Bentornati su Lo Spazio Disney!
Neanche il tempo di riprendersi dall’esplosiva live di ieri sera su The Fisbio Show, nella quale sono stato ospite per la super-intervista ad Alex Bertani (chi se la fosse persa la può trovate comodamente sul canale di Fisbio; poi, fra qualche giorno, la rilancerò anche qui sul blog a imperitura memoria) e già sono sotto con la successiva.

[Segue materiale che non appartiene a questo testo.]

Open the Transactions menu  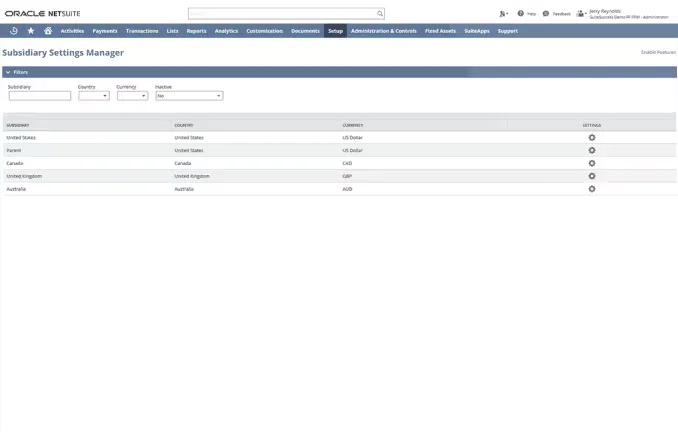point(142,31)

E alla vigilia di questo appuntamento, anche stavolta ecco il post di anteprima per rivelare l’argomento di cui parlerò e l’ospite speciale che mi affiancherà per l’occasione.
La live di domani sera sarà intitolata “Storia&Gloria… 50 anni dopo”. Come alcuni di voi potranno subito intuire, l’argomento scelto è la saga di Guido Martina, Romano Scarpa e Giovan Battista Carpi Storia e gloria della dinastia dei paperi, pubblicata per la prima volta nel 1970. Verranno quindi analizzati gli otto episodi che la compongono, ma ci si spingerà anche a commentare i due “seguiti” che sono stati realizzati in anni più recenti: Petronius Paperonius e la calata dei barbari (etichettato come Capitolo II-bis) di Alberto Savini e Andrea Freccero del 2005 e La nuova storia e gloria della dinastia dei paperi di Alessandro Sisti e Claudio Sciarrone del 2018.
L’obiettivo è quello di soffermarsi con attenzione, a distanza di mezzo secolo, su una lunga avventura che a suo tempo ha fatto storia, mettendone in luce pregi e limiti, in rapporto poi con la sua eredità che ha portato nel Nuovo Millennio a riprendere in mano il concept martiniano. Sicuramente si parlerà anche di Guido Martina a tutto tondo e, se ce ne sarà il tempo, sarebbe poi interessante ampliare il discorso ad altre saghe a puntata dell’autore.
Ad accompagnarmi in questa impresa ci sarà Alberto Brambilla, collaboratore fisso della “distinta concorrenza” 😛 di Fumettologica, sito di critica fumettistica per il quale spesso e volentieri scrive articoli sul fumetto Disney e umoristico in generale. Mi aiuterà a dare un taglio più critico a Storia e gloria e all’approccio di Martina.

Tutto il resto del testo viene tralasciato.